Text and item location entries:

------------------------------

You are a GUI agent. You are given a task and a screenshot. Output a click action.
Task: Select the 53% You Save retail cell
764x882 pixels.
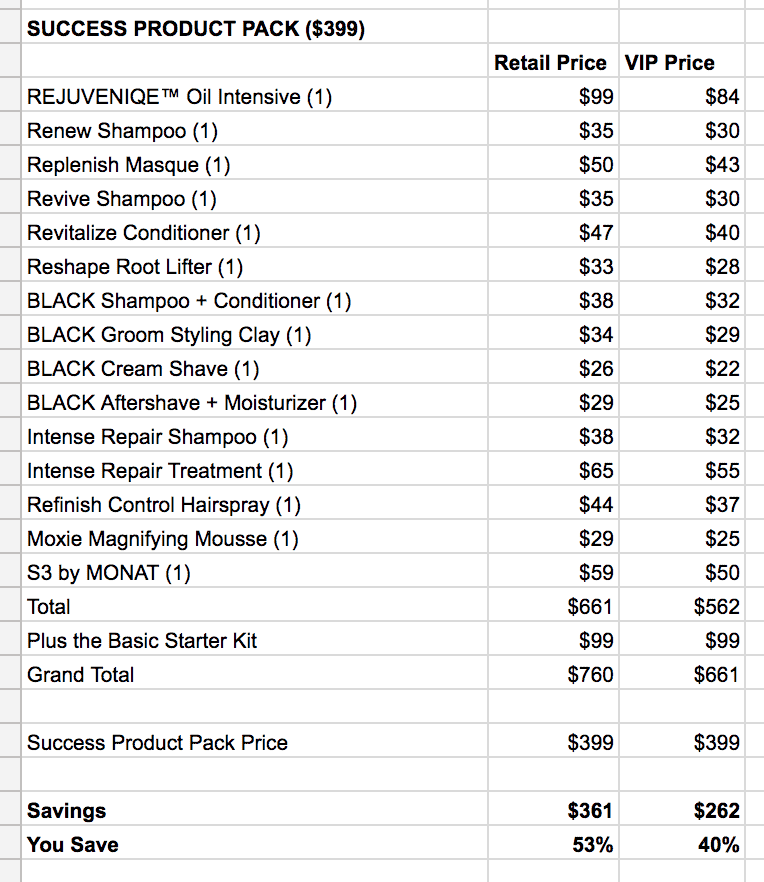tap(593, 845)
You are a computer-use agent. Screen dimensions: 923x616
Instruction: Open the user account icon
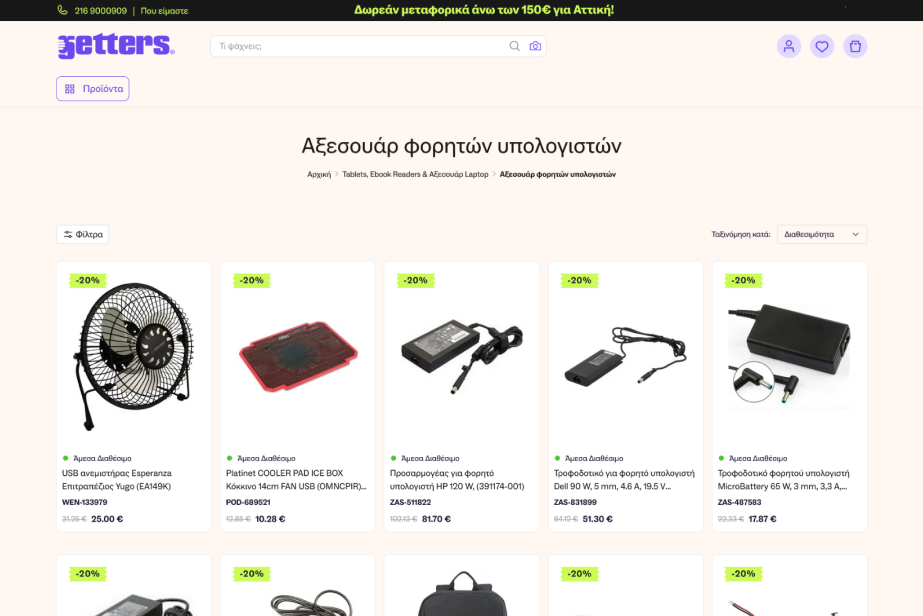click(x=789, y=46)
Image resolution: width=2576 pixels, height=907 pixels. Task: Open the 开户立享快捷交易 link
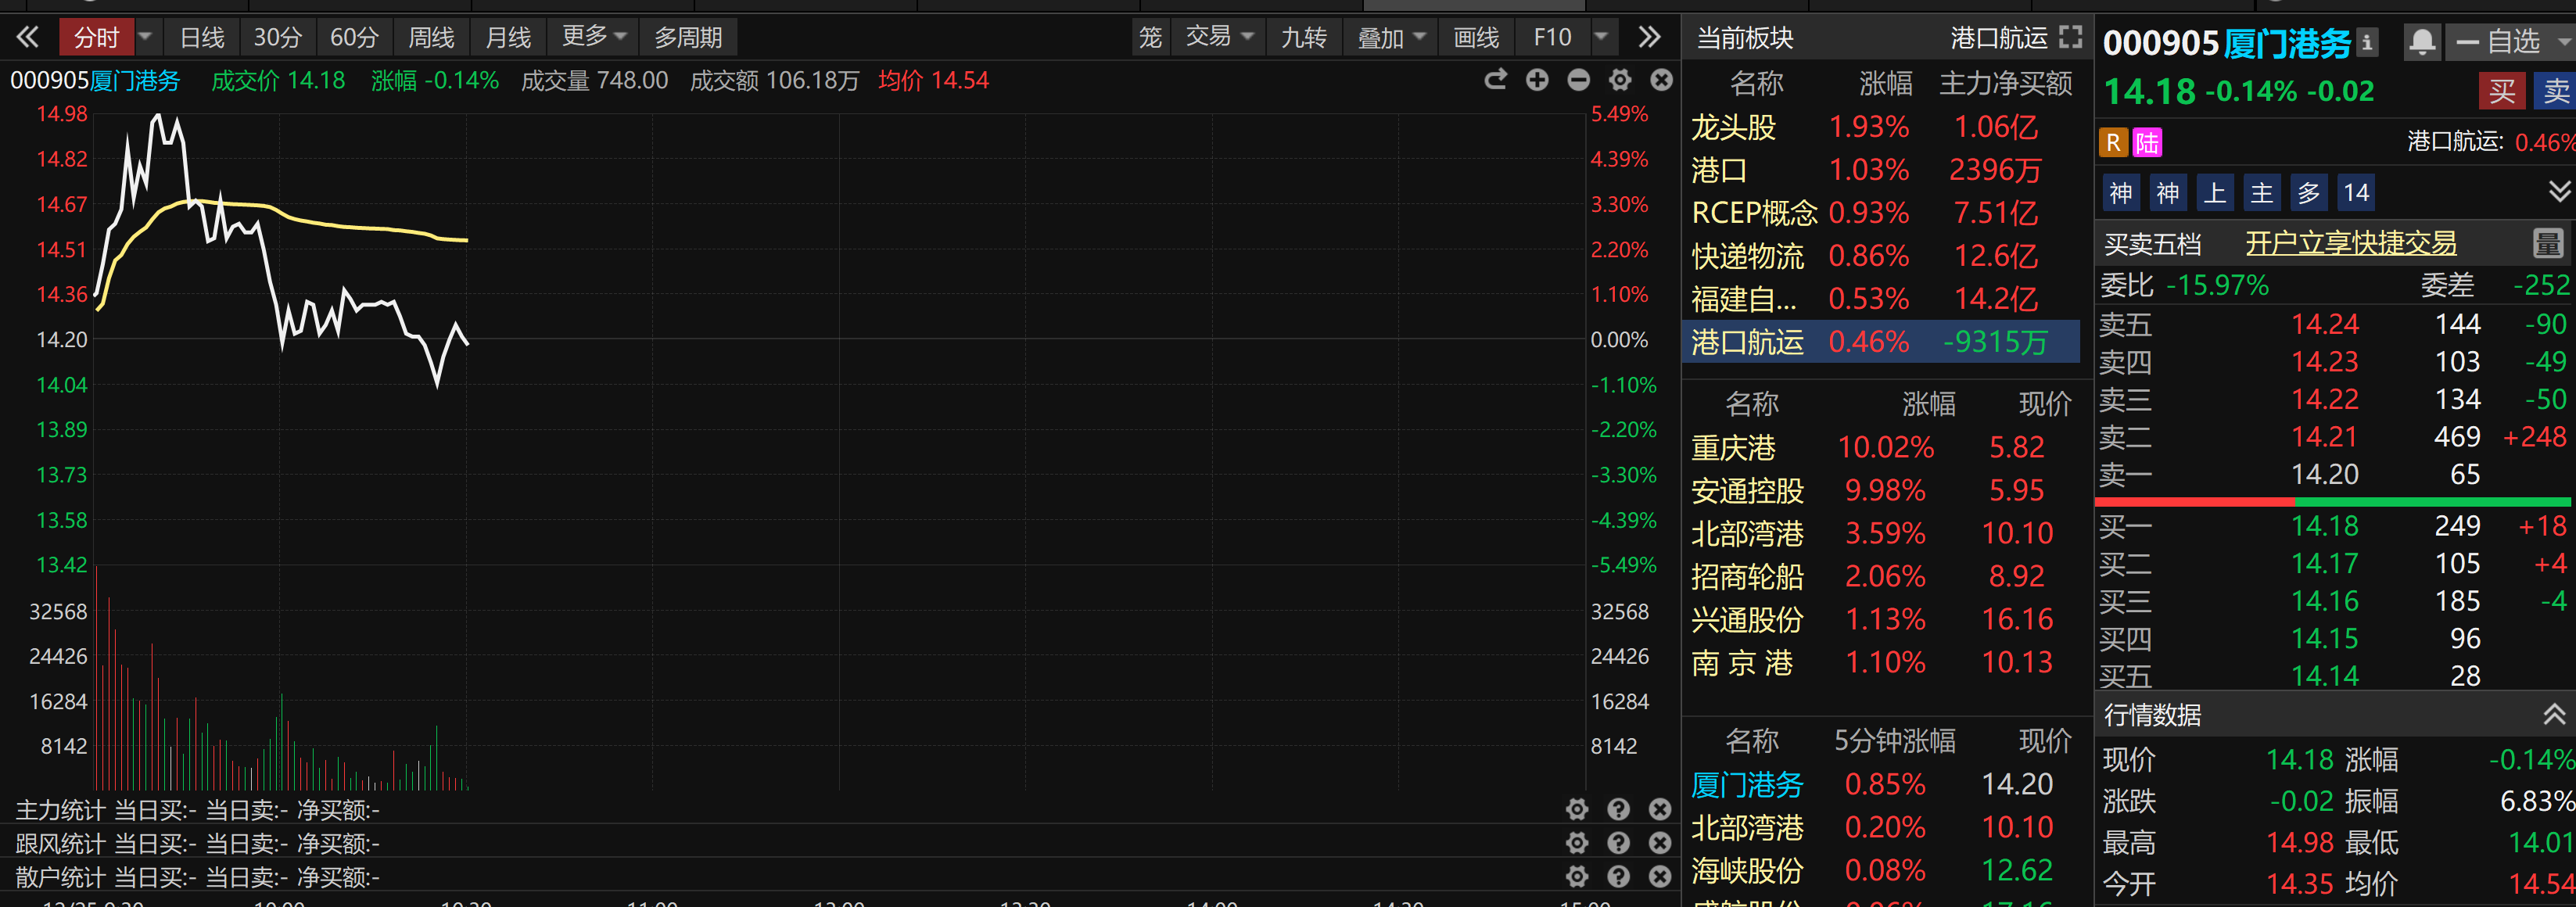pyautogui.click(x=2350, y=243)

------------------------------

DIRECTIONS FOR THIS TASK: Retype all of the lines above word for word, but leave the pictures out of your answer.

ANSWER TO THE EXERCISE:
You are a GUI agent. You are given a task and a screenshot. Output a click action.
Task: Select the 53% You Save retail cell
764x882 pixels.
tap(593, 845)
You are a computer-use agent. Screen dimensions: 923x616
Instruction: Open the user account icon
click(x=789, y=46)
Image resolution: width=2576 pixels, height=907 pixels. Task: Open the 开户立享快捷交易 link
pyautogui.click(x=2350, y=243)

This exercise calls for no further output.